In the same web-post, you wondered aloud about “what food is like my music?” Well, to my ears and heart, the experience of listening to “Turnaround” was like preparing a roux for a pot of gumbo. As you may already know, a roux is nothing but oil and flour heated in a skillet and cooked slowly over a length of time until it darkens to the color you desire, after which the remaining ingredients – water, or broth, vegetables, seafood, and meats are added. You must stir it, and stir it, and stir it continuously, without interruption, to prevent it from burning. You are advised not to turn your back on your roux, not to cut your fingernails, not to fix broken window blinds, not to take clothes out of the dryer, not to run to the store, or attempt to do anything else that could distract you from cooking that roux, or else it will most surely burn. The process could take up to an hour, or more, depending on how high the heat is and how much control that you feel you have o
ver it. Theoretically, you could cook a roux until it turns as black as tar, but as long as it doesn’t burn, it can add such a sublime flavor to the gumbo that only by sampling the finished product could anyone ever believe that something that dark could taste so good.

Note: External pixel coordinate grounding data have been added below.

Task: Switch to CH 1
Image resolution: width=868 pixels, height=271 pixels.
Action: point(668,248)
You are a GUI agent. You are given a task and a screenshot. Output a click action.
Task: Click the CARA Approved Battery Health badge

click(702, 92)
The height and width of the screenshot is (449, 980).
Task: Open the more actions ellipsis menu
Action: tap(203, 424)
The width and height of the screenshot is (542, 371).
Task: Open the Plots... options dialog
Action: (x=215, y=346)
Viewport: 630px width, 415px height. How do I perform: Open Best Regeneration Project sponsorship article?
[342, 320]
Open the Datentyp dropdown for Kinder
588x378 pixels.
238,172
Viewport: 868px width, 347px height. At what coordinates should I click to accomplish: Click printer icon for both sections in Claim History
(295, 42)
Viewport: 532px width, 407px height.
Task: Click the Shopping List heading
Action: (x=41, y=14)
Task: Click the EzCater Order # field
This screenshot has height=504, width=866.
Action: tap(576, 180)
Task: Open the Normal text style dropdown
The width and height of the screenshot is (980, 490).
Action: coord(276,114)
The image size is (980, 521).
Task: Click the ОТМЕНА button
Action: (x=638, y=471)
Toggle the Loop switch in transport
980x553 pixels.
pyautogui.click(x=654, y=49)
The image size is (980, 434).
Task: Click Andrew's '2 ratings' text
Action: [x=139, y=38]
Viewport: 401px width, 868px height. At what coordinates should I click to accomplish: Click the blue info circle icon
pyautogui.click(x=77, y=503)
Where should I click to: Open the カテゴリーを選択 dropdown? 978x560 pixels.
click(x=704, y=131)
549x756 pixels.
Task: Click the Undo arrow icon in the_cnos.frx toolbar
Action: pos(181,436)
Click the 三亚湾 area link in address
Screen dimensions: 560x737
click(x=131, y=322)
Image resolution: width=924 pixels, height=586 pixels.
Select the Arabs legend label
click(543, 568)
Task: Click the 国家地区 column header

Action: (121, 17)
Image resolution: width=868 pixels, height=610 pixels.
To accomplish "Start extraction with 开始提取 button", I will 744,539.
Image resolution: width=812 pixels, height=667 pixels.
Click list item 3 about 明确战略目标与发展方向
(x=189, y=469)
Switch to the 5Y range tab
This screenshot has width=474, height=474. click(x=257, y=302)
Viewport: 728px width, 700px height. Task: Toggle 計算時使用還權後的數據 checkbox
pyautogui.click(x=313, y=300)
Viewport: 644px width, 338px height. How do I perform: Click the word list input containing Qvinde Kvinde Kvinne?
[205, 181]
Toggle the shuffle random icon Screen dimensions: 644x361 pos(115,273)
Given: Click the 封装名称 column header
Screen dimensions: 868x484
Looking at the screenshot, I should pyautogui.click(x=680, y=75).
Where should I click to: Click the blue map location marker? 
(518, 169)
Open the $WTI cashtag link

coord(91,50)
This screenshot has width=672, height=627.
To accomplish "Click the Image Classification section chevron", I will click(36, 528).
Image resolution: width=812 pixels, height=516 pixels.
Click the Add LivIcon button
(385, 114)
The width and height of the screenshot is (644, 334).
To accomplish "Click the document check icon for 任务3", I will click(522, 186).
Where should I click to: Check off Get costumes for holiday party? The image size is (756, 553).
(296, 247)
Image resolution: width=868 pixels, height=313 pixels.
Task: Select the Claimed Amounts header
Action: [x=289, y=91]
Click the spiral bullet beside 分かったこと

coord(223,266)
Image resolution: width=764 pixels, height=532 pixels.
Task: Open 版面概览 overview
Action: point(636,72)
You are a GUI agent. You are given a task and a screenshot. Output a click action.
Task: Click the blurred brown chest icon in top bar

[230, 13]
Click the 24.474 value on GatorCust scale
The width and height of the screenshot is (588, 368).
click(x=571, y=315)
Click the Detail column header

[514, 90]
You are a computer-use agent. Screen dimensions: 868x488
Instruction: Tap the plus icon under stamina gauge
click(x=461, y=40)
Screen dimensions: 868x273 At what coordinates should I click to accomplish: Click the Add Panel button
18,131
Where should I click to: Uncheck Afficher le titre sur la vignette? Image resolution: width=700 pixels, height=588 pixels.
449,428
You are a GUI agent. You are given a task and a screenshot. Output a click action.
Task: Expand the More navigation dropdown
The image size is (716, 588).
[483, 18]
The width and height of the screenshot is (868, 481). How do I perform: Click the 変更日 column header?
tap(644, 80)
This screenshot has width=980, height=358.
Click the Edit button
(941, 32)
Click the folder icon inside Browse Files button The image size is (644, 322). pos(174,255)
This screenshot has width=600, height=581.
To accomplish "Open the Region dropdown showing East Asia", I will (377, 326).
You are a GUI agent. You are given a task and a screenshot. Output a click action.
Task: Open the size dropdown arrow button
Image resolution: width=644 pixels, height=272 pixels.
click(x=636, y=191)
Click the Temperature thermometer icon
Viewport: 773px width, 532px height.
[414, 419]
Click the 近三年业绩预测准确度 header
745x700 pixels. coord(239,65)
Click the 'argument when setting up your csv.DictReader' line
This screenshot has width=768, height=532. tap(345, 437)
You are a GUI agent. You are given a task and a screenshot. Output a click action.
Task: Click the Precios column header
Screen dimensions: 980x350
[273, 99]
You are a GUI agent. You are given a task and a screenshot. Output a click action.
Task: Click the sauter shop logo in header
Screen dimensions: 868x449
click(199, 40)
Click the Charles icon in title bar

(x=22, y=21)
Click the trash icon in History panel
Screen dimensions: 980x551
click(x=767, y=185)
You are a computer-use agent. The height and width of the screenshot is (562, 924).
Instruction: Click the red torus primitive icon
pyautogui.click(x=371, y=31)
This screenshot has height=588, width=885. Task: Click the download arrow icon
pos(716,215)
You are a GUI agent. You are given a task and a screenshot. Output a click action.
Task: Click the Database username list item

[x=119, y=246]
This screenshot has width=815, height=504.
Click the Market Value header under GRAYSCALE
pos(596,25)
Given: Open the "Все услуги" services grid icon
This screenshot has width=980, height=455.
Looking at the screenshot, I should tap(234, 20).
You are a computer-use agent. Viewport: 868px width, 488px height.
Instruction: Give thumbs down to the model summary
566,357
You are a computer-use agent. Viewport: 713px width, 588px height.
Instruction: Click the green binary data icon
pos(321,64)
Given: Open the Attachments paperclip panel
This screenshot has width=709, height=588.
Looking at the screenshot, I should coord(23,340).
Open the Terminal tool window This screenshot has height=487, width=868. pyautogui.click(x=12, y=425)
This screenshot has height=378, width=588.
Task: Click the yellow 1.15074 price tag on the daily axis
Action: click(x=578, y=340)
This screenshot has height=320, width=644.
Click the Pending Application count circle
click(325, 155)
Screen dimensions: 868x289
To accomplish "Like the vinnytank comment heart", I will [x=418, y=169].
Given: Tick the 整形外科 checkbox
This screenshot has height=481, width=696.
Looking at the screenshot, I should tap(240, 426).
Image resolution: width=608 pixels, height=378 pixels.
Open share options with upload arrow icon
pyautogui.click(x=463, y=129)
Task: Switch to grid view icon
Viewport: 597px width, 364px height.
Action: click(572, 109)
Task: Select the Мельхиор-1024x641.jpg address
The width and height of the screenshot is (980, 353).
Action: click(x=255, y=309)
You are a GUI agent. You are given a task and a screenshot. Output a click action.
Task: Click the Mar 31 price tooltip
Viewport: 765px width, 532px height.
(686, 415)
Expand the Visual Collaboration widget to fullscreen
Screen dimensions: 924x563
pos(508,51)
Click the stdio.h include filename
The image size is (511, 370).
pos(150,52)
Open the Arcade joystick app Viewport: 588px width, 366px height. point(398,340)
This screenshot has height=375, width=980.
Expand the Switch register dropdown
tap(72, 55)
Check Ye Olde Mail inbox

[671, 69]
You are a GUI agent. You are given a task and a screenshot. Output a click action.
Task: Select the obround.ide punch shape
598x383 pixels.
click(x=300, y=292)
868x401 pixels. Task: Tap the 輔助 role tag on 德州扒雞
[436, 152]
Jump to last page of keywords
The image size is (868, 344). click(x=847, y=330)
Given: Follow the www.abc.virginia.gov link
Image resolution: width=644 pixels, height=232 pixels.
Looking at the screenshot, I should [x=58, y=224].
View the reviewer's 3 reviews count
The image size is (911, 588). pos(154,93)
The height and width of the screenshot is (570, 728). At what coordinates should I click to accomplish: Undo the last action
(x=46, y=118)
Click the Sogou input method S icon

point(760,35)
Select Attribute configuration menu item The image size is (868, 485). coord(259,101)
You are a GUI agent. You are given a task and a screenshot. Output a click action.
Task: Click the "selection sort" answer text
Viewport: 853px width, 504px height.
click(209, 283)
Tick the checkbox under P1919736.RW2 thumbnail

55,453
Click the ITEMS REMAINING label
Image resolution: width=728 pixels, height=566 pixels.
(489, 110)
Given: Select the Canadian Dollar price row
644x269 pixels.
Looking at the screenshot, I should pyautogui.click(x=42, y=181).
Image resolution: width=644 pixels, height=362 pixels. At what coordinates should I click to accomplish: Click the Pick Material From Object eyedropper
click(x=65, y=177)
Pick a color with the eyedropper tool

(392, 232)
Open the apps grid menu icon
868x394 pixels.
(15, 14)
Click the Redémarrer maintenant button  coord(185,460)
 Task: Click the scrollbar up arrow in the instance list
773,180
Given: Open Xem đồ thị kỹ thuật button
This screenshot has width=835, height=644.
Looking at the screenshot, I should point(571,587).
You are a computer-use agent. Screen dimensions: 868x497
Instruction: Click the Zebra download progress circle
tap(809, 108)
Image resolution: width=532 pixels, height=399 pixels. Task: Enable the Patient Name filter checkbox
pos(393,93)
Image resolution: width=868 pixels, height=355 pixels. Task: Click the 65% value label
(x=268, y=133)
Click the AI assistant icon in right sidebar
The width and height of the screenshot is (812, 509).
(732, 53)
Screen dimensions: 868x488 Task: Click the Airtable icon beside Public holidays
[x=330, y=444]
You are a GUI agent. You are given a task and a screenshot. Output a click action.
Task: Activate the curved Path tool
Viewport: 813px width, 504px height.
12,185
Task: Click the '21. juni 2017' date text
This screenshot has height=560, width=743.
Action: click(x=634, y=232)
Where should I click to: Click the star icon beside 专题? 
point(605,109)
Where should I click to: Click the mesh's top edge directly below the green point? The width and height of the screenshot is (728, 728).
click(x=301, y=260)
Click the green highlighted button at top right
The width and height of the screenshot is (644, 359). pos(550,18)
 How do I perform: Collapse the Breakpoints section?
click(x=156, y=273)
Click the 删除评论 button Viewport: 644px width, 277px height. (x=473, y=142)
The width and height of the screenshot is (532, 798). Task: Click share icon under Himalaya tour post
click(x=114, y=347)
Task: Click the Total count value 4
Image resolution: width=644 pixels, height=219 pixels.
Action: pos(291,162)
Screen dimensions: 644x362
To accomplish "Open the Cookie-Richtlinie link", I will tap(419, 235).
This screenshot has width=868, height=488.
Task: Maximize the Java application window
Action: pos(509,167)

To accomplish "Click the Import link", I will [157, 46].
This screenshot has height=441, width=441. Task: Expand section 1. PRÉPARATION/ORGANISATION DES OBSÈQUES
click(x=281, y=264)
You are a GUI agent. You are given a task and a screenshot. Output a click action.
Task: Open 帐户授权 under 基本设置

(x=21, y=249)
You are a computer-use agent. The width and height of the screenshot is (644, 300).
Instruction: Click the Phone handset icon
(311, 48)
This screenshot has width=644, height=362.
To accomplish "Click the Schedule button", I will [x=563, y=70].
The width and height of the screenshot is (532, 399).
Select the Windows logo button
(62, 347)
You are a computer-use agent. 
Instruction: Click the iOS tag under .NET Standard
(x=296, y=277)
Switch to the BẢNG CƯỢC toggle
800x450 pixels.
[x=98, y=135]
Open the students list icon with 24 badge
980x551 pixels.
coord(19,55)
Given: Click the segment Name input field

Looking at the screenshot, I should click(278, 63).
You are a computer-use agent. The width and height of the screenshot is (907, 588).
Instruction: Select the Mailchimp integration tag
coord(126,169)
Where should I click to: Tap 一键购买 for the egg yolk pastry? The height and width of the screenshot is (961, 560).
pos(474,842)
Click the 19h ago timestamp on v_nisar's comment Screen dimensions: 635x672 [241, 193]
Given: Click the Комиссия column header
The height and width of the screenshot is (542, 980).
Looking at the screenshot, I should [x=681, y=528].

Time, patience and commitment, in cooking as in music, yields something greater than the sum of their ingredients. The un-hurried, yet forward-moving tempo of “Turnaround” gives it a “journeying”, yearning feel, and to such a degree that at first I was tempted to describe its movement within me as contemplative, meditative, or inner-directed, but that just wasn’t accurate enough. And then, I thought, “Wait one cotton-pickin’minute, here! This is a music video, dum-dum! Don’t use just your ears. Use your eyes, too!” Where the song was taking me was right in front of me. All I had to do was to acknowledge, and embrace the setting. It’s outdoors, alongside a coursing river, amongst generations of families of trees, at the foot of hills that are the shoulders of mountains, under a sky that yields to something even more vast and infinite the higher you go above it and beyond. So, as the title, “Turnaround”, implied, I realized that your song was actually ˜turning me around”, leading me outward and away from my narrowly-proscribed, little self and toward “the big picture”; Creation, Nature, God, the Universe, or however anyone else would name the maker of all that beauty.
What I believe I heard your cello say was something like this: “Loren? Hey, Loren! Listen up, brother! Slow down. Slow, it, down! Come outside. Talk with this river. Listen to those trees over there recite their lineage. Let those mountains tell you how long they’ve been here, and what they’ve seen. Listen!”
Ms. Yanover, thank you for sharing your musical gifts and your thoughts – and also for allowing me to interact with you -- on your very warm and very welcoming website!